It was martedì grasso, fat Tuesday, and there we sat, thinking of how good we would have to be over the next forty days. My aunt Donata had made fritelle, deep-fried fritters with pine nuts and candied fruit, that come from two weeks of the old people nagging the young people to save their orange peels. Donata makes them once a year at Carnevale. Then she invites her twenty nieces and nephews to crowd around her kitchen table and eat seventeen fritters each. Inevitably, when only one is left in the bowl, someone will say it: “Chi vuole quella della vergogna, who wants the shameful one?”
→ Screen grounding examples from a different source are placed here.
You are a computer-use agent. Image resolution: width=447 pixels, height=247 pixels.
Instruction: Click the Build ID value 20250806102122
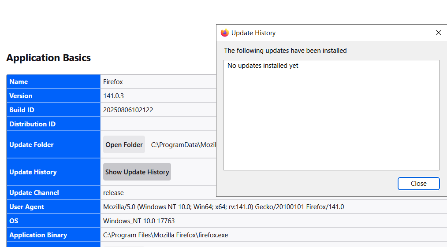128,110
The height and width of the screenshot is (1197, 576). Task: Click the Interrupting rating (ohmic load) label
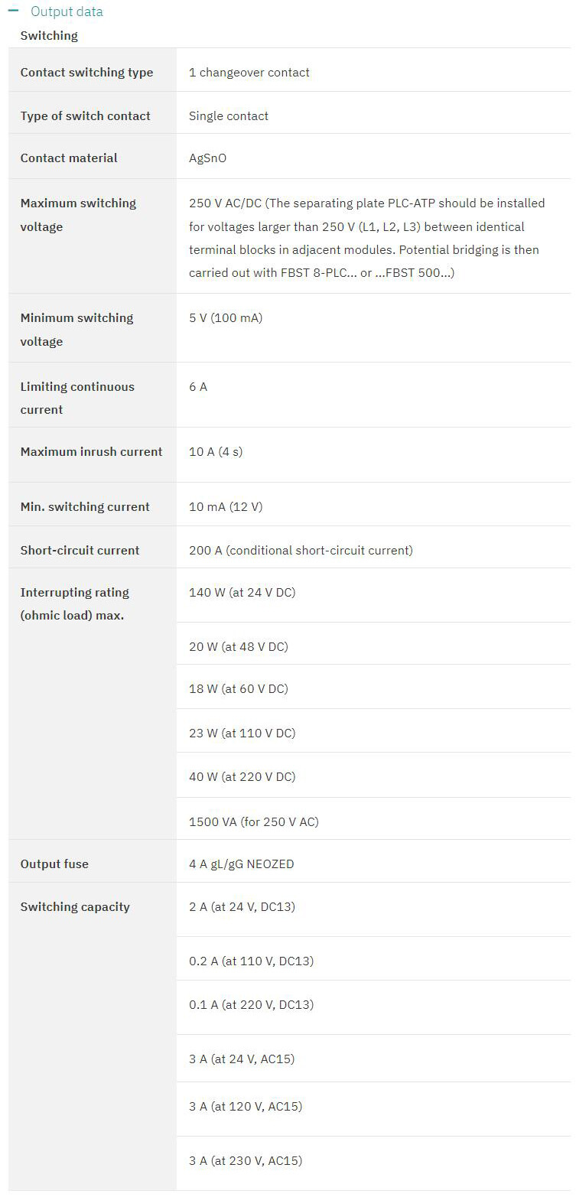74,603
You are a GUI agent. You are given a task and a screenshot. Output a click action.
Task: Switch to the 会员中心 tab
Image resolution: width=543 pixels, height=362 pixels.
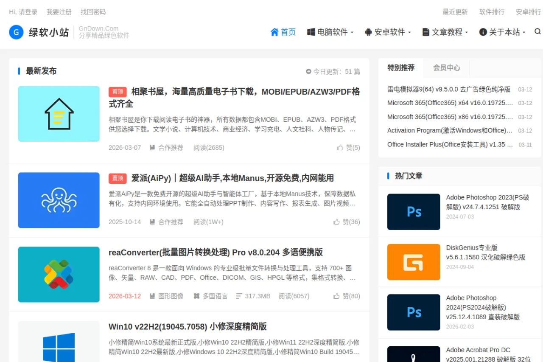446,67
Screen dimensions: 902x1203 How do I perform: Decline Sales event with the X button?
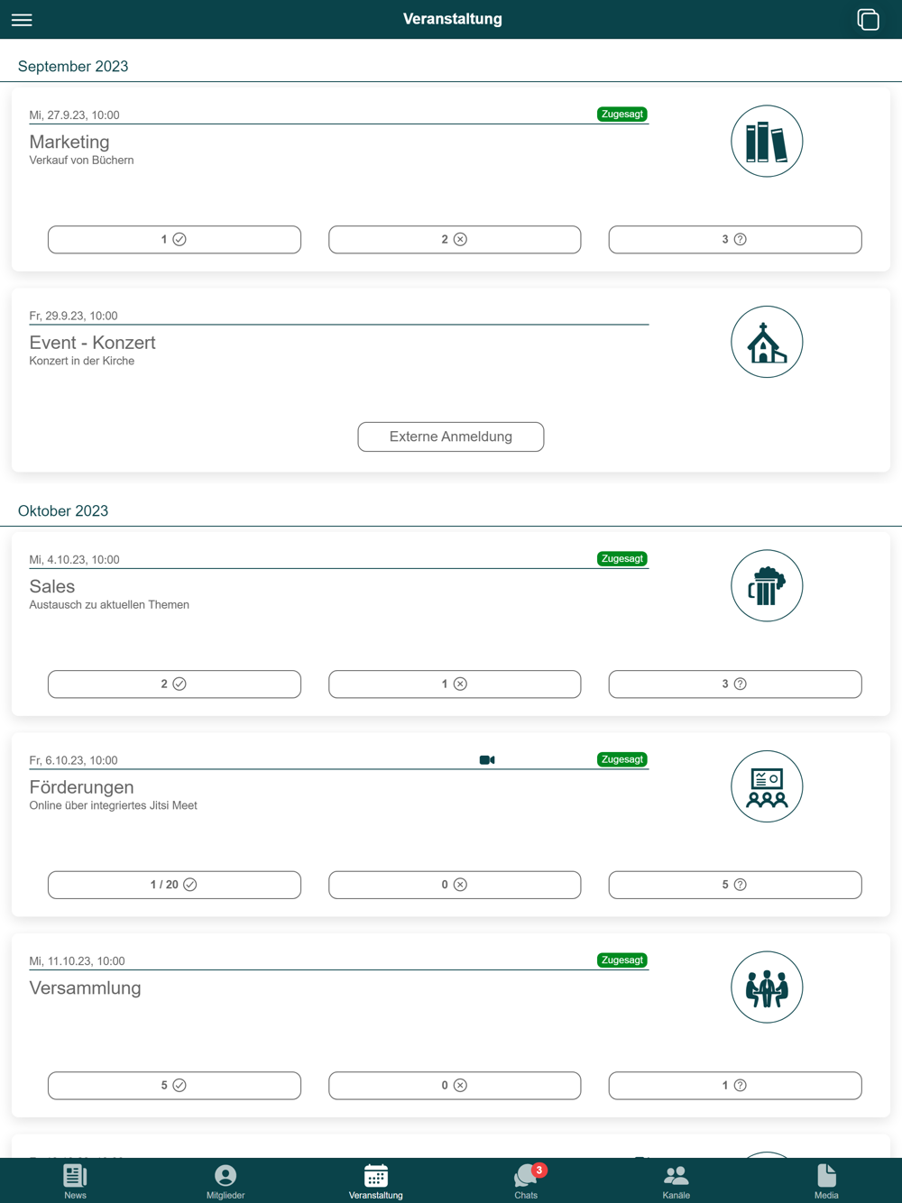point(455,684)
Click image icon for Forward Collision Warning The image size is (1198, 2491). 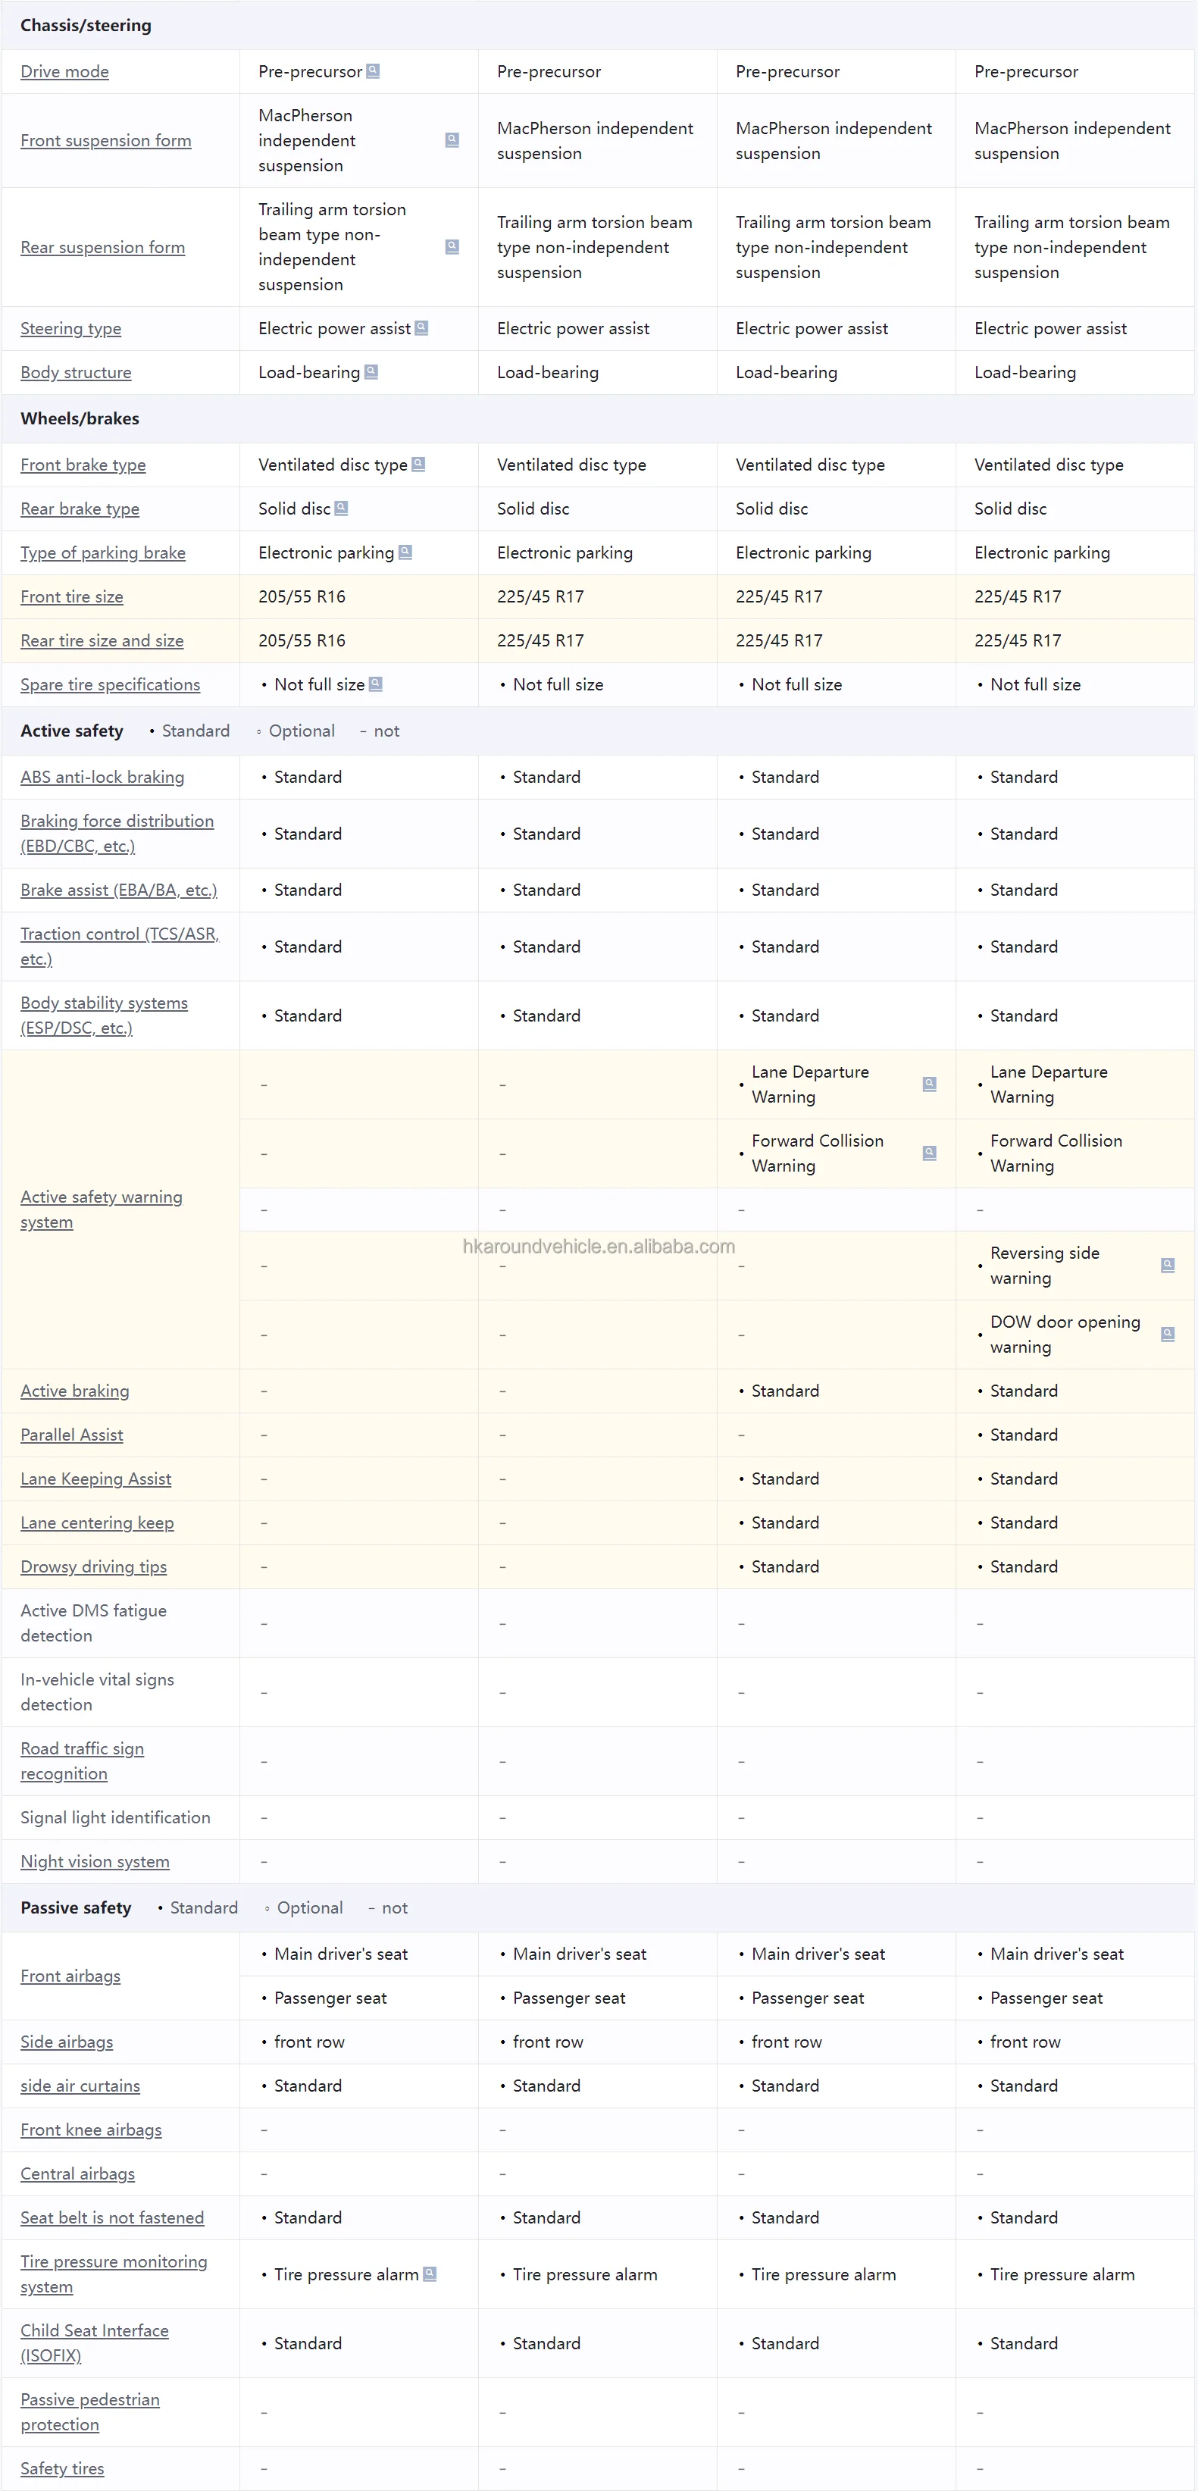pos(929,1153)
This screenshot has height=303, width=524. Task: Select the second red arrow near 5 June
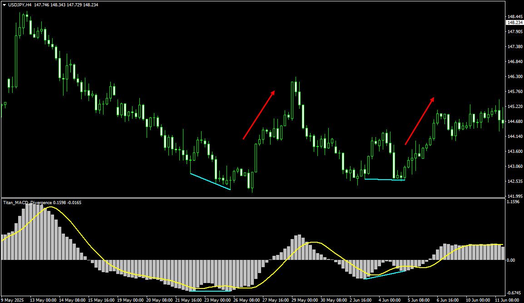coord(420,121)
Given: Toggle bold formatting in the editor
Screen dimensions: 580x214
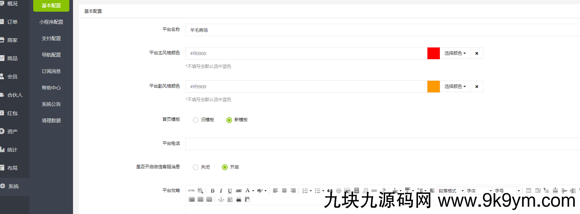Looking at the screenshot, I should coord(212,191).
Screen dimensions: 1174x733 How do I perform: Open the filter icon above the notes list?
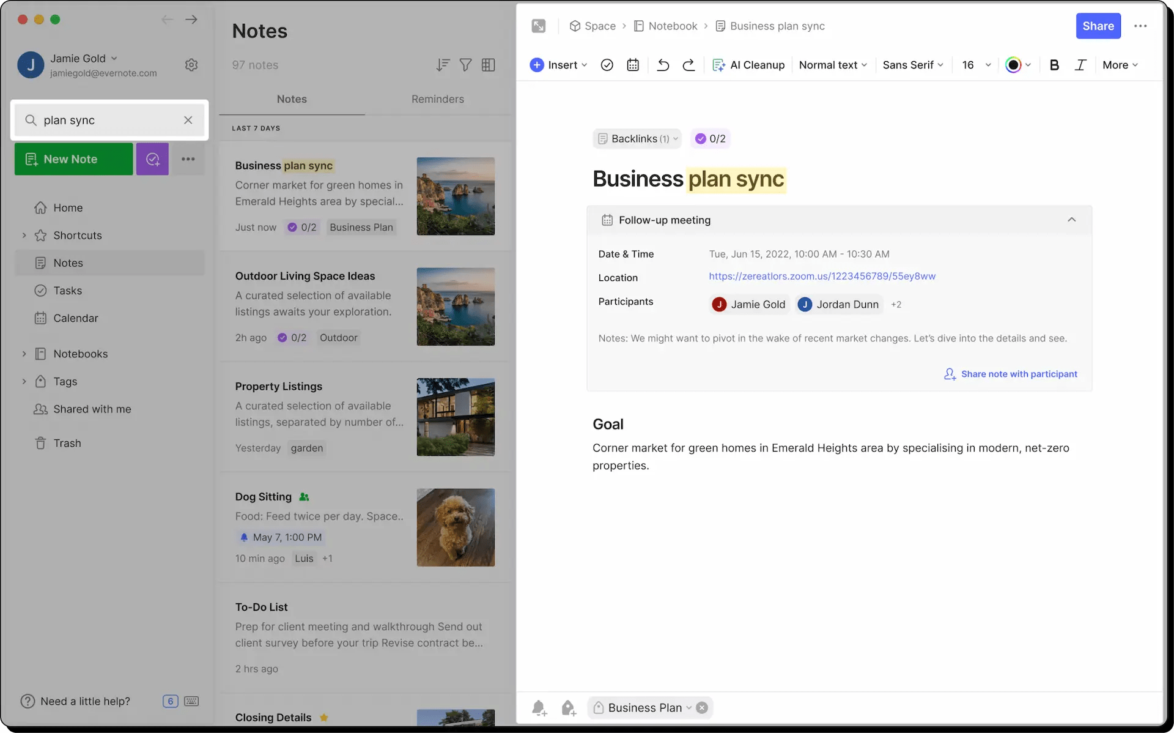pyautogui.click(x=465, y=65)
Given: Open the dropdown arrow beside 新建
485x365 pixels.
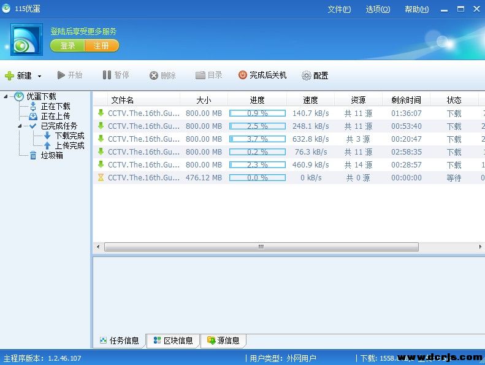Looking at the screenshot, I should [39, 76].
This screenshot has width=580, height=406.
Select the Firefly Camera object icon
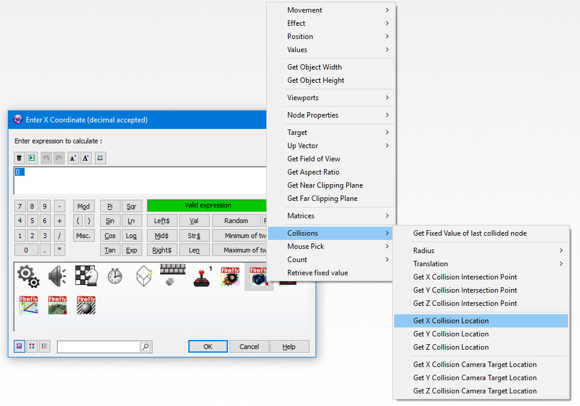(259, 276)
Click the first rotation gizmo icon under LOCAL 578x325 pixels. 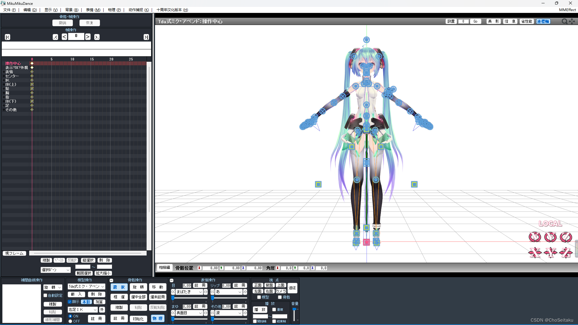(x=535, y=237)
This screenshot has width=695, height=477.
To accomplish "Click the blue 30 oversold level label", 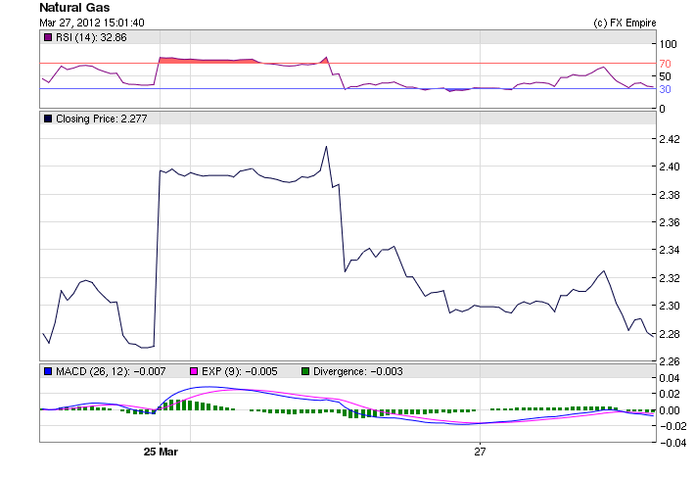I will 663,89.
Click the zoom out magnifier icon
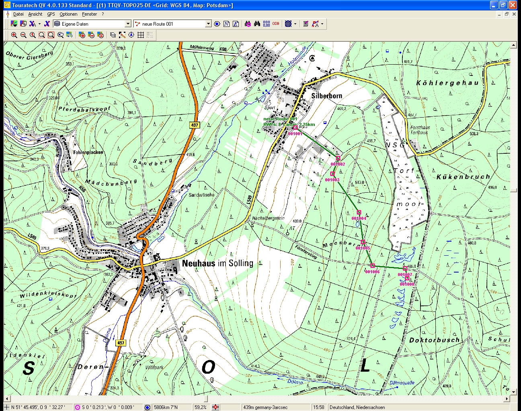This screenshot has width=521, height=411. click(23, 35)
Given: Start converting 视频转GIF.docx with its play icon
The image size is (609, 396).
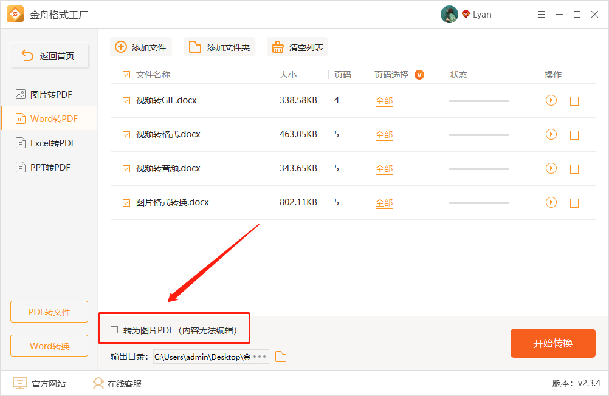Looking at the screenshot, I should pyautogui.click(x=551, y=100).
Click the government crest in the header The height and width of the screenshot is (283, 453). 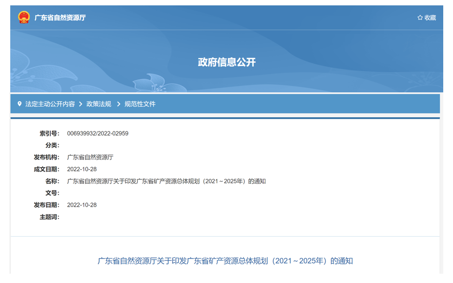(x=23, y=16)
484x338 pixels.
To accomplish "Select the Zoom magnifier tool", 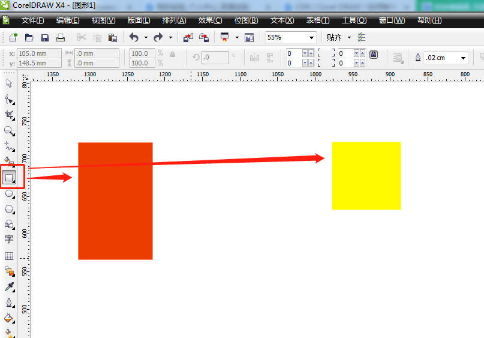I will [x=9, y=130].
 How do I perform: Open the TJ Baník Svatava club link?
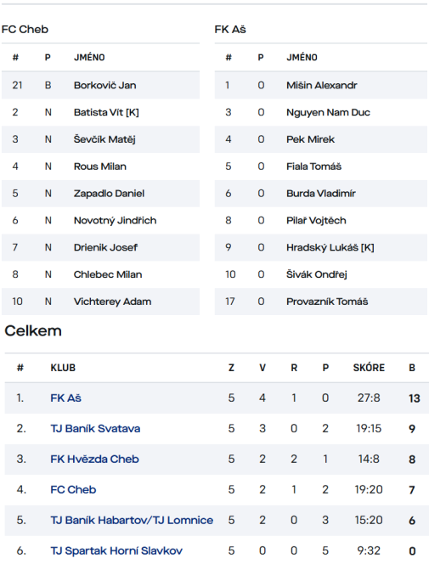[95, 428]
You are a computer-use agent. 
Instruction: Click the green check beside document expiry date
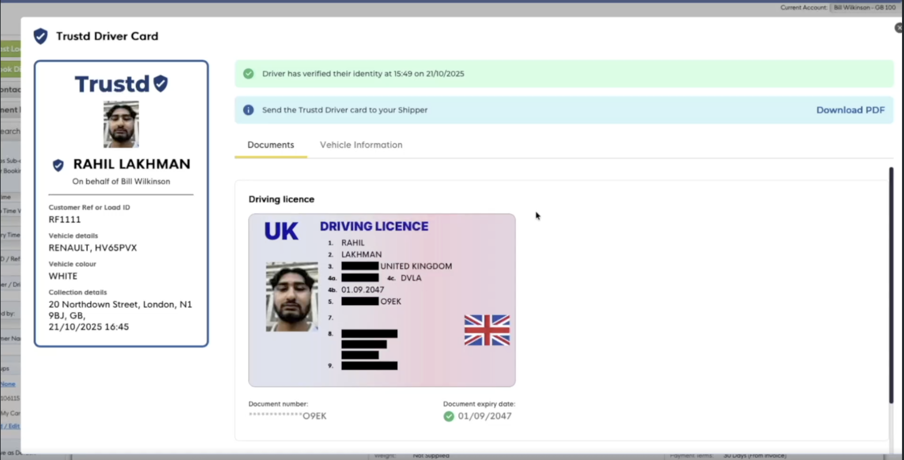click(448, 416)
Now if you’re new to this country you might think that in this context, the word vergogna makes reference to the shame you feel over having gorged yourself on 18 fritters at an estimated fat content of twenty-six grams a piece. But you would be mistaken. Italians do not associate food and math and know nothing of calorie-counting. La vergogna doesn’t come from eating the fritter, it comes from having to reach for the fritter. It’s not committing the crime that’s the issue. It’s getting caught red-handed that really irks the Italian psyche. “Turn off the lights,” Donata joked, “So nobody will see who’s being greedy.” Note that the key word there, is not greed, it’s see. It doesn’t matter who eats fritella number eighteen, what counts, is who’s seen eating it. Now, this detail may seem like an insignificant detail, relevant only to the linguistically inclined. Trivial as it might appear, I’m convinced that this tiny nuance is a major clue to life in Italy. Learn the secrets of shame and many mysteries of l’italianità, Italianess, will suddenly be as clear as the sky on a summer’s day.
“There are two types of cultures in the world,” my University Professor Gustavo Foscarini told me one fateful day, “shame cultures and guilt cultures. Latin, Asian, and Arab societies are shame cultures. Anglo-Saxon, Germanic, and Scandinavian countries are guilt cultures.”
“I grew up in a monastery near Palermo,” he continued, “and I never wanted to kneel in church, ashamed as I was of the holes in my shoes.” He laughed, “Had I been brought up in a guilt-culture, I wouldn’t have been so ashamed of my poverty. I would have been much more concerned about who was to blame for it.”
Well, alas, unbeknownst to my dear Sicilian professor, I have been obsessing about his statement ever since. And after ten years of collecting evidence everywhere, I’ve decided that I can consider him perfectly right.
Upon observation, it’s safe to conclude, that in guilt culture, if you trip on a crack in the sidewalk, spill hot coffee on your lap, or slip on a freshly mopped floor, it all comes down to who’s to blame. That is to say, may the guilty party please rise, so that we may shoot him down and take all his money. It’s the lawsuit craze readily explained. I’ve discovered that guilt-culture citizens are prone to feel guilty for such things as spreading mayonnaise on their bread or taking a second helping of anything except celery. They torture themselves about trivial matters like not achieving their full potential, forgetting a birthday, or thinking about taking out the garbage but not actually doing it. Guilt is prolific in societies where closed doors and perfectionism runs rampant. Guilt, you might say, is a private phenomenon that a person suffers in the solitude of his own mind-labyrinth. As natural strangers to solitude, Italians are seldom slave to it.
The undisputable mistress of Italian society is, in fact, guilt’s fraternal twin, Vergogna. And perhaps, if guilt is a private obsession, then shame is a collective affectation. Ever-present queen of the piazza, shame is common in Italy and other cultures where family obligation and community pressure make saving face the primary goal of all citizens, both young and old. “Italians feel shame, because everyone is always looking. The bread lady, the neighbour, the neighbour’s dog, tutti. Even Donata who pulls her summer laundry in at midnight to see who’s coming home with whom and at what hour,” my cousin Mariana, teased our host, as she reached for la frittella della vergogna.
“Listen,” I told my crowding audience, “In the U.S., a student sued a doughnut shop for 20,000 dollars because he slipped on a newly mopped floor. He won, because the court ruled that there should have been signs saying “Watch your step. WET FLOOR.”
“What’s a doughnut?” my cousins wanted to know.
“Sort of like a frittella with a hole in the middle.”
There was hearty laughter everywhere.
“The fritter man cleaned his shop and had to pay twenty thousand dollars!” Marianna paused a moment, chewing thoughtfully, “Better shame than guilt,” she mused, “Shame is much cheaper.”